In the first part of this thesis, we address the challenge of wireless content delivery in crowded areas. We present the AMuSe system, whose objective is to enable scalable and adaptive WiFi multicast. AMuSe is based on accurate receiver feedback and incurs a small control overhead. This feedback information can be used by the multicast sender to optimize multicast service quality, e.g., by dynamically adjusting transmission bitrate. Specifically, we develop an algorithm for dynamic selection of a subset of the multicast receivers as feedback nodes which periodically send information about the channel quality to the multicast sender.

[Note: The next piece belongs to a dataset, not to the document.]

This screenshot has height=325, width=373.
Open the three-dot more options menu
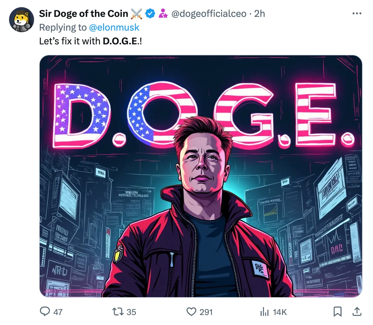coord(357,14)
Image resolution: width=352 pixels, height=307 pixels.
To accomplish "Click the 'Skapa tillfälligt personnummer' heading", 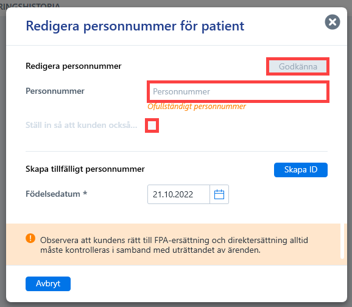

Further, we describe the Multicast Dynamic Rate Adaptation (MuDRA) algorithm that utilizes AMuSe's feedback to optimally tune the physical layer multicast rate. MuDRA balances fast adaptation to channel conditions and stability, which is essential for multimedia applications.
We implemented the AMuSe system on the ORBIT testbed and evaluated its performance in large groups with approximately 200 WiFi nodes. Our extensive experiments demonstrate that AMuSe can provide accurate feedback in a dense multicast environment. It outperforms several alternatives even in the case of external interference and changing network conditions. Further, our experimental evaluation of MuDRA on the ORBIT testbed shows that MuDRA outperforms other schemes and supports high throughput multicast flows to hundreds of nodes while meeting quality requirements. As an example application, MuDRA can support multiple high quality video streams, where 90% of the nodes report excellent or very good video quality.
Next, we specifically focus on ensuring high Quality of Experience (QoE) for video streaming over WiFi multicast. We formulate the problem of joint adaptation of multicast transmission rate and video rate for ensuring high video QoE as a utility maximization problem and propose an online control algorithm called DYVR which is based on Lyapunov optimization techniques. We evaluated the performance of DYVR through analysis, simulations, and experiments using a testbed composed of Android devices and o the shelf APs. Our evaluation shows that DYVR can ensure high video rates while guaranteeing a low but acceptable number of segment losses, buffer underflows, and video rate switches.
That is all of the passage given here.